[Begin GIVEN DATA]

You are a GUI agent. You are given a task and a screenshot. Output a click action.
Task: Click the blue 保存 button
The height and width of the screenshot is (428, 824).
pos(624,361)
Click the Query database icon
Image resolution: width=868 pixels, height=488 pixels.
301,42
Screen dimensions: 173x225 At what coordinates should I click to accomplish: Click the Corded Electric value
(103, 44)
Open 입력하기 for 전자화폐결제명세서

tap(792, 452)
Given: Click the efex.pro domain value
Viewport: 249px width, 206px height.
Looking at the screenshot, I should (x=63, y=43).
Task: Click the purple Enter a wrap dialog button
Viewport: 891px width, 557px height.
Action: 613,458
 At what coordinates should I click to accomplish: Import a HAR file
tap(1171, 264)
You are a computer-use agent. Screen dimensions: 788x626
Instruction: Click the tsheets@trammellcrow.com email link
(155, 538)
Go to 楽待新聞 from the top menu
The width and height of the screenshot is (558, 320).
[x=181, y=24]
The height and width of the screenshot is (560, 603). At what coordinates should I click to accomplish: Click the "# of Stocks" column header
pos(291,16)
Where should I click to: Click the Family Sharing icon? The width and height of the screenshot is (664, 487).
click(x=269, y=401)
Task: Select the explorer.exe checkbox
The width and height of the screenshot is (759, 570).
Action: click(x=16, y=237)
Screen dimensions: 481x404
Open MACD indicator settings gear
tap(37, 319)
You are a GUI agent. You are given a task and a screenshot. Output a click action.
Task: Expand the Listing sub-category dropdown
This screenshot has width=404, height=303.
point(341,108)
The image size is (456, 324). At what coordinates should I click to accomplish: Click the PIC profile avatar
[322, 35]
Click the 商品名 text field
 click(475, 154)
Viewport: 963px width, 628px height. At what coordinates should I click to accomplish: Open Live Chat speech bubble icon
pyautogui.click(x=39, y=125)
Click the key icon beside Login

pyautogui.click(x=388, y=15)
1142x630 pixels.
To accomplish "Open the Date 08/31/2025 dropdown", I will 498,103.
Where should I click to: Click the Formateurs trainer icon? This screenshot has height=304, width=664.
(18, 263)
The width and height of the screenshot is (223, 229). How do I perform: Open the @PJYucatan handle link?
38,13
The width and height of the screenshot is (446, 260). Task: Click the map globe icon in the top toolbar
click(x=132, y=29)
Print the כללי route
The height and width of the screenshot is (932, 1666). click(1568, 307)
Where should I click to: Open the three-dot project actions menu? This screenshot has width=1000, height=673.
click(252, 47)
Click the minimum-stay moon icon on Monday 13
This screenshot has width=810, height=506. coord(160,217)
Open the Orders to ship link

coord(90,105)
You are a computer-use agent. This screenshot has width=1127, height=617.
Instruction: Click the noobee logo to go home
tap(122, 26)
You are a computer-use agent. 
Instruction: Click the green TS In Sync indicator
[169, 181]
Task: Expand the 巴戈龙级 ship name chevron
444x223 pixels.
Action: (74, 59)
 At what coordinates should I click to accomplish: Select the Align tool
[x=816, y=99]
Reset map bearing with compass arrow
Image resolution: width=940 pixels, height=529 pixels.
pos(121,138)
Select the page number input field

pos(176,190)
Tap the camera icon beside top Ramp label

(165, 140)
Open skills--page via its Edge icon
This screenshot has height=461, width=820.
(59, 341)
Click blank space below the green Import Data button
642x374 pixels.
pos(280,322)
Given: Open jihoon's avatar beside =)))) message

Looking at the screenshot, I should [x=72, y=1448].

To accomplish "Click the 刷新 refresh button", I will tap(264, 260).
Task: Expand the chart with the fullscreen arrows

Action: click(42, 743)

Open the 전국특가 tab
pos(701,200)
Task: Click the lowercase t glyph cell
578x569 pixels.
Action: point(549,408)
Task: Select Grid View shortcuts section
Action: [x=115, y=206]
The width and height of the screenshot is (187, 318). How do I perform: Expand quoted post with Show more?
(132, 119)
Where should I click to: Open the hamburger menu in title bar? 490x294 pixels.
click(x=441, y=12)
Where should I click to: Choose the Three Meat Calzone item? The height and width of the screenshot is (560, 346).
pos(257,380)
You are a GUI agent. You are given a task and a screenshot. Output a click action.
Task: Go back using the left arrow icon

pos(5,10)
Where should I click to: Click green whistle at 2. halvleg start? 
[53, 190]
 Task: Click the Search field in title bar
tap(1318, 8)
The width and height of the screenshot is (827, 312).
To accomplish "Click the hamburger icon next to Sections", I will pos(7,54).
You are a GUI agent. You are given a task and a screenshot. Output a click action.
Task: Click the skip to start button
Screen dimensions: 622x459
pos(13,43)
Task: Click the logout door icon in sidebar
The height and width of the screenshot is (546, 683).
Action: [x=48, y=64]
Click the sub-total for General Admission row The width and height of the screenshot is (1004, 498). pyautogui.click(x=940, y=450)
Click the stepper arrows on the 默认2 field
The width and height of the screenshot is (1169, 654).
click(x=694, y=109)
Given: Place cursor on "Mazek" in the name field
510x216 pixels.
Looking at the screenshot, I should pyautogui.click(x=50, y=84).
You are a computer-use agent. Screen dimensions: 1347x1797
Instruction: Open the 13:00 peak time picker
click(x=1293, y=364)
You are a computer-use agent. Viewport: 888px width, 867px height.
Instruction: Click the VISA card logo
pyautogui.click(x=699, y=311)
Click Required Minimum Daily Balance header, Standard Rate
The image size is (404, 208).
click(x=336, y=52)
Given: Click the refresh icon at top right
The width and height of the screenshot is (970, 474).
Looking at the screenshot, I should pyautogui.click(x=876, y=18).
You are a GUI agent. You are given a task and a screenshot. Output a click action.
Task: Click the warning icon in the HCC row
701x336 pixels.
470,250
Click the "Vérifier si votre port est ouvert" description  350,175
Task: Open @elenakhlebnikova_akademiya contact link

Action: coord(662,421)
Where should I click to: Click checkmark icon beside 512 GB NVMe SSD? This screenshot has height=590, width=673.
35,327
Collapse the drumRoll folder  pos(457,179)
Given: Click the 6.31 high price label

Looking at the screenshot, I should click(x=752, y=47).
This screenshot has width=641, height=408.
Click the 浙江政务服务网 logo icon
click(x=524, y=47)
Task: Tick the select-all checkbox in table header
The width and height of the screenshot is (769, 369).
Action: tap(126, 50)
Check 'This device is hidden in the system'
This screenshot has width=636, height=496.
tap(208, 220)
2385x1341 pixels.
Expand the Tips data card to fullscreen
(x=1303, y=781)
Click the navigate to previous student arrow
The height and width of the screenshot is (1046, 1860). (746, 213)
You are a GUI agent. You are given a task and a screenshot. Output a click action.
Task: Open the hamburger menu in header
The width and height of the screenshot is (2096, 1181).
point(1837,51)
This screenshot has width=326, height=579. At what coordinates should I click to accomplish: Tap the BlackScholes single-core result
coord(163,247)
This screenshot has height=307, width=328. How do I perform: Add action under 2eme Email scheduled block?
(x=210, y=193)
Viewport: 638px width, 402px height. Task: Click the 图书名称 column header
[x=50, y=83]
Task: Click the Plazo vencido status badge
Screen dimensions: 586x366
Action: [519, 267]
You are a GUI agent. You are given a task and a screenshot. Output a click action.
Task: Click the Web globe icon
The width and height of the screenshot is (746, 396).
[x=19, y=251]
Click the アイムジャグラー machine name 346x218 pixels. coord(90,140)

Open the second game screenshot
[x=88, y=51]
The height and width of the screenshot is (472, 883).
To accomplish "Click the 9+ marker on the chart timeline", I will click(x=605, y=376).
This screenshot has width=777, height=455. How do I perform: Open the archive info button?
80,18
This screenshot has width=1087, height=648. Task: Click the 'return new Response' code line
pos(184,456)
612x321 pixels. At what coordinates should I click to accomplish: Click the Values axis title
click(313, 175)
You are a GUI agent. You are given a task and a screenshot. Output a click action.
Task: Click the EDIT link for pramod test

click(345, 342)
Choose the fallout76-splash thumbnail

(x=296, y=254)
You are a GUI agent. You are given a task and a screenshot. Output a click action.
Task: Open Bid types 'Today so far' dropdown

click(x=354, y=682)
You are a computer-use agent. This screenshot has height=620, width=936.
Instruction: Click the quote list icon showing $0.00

[End GIVEN DATA]

**WHAT YOU HAVE TO DO**:
Report each line of the entries above that contains the word "Where", copying the whole line. Count a match only when the capitalization is identical.

**RESPONSE BELOW**:
Where should I click to: Click the Family Sharing icon? The width and height of the screenshot is (664, 487).
Where should I click to: Click the Formateurs trainer icon? This screenshot has height=304, width=664.
Where should I click to: Open the three-dot project actions menu? This screenshot has width=1000, height=673.
Where should I click to: Open the hamburger menu in title bar? 490x294 pixels.
Where should I click to: Choose the Three Meat Calzone item? The height and width of the screenshot is (560, 346).
Where should I click to: Click green whistle at 2. halvleg start? 
Where should I click to: Click checkmark icon beside 512 GB NVMe SSD? This screenshot has height=590, width=673.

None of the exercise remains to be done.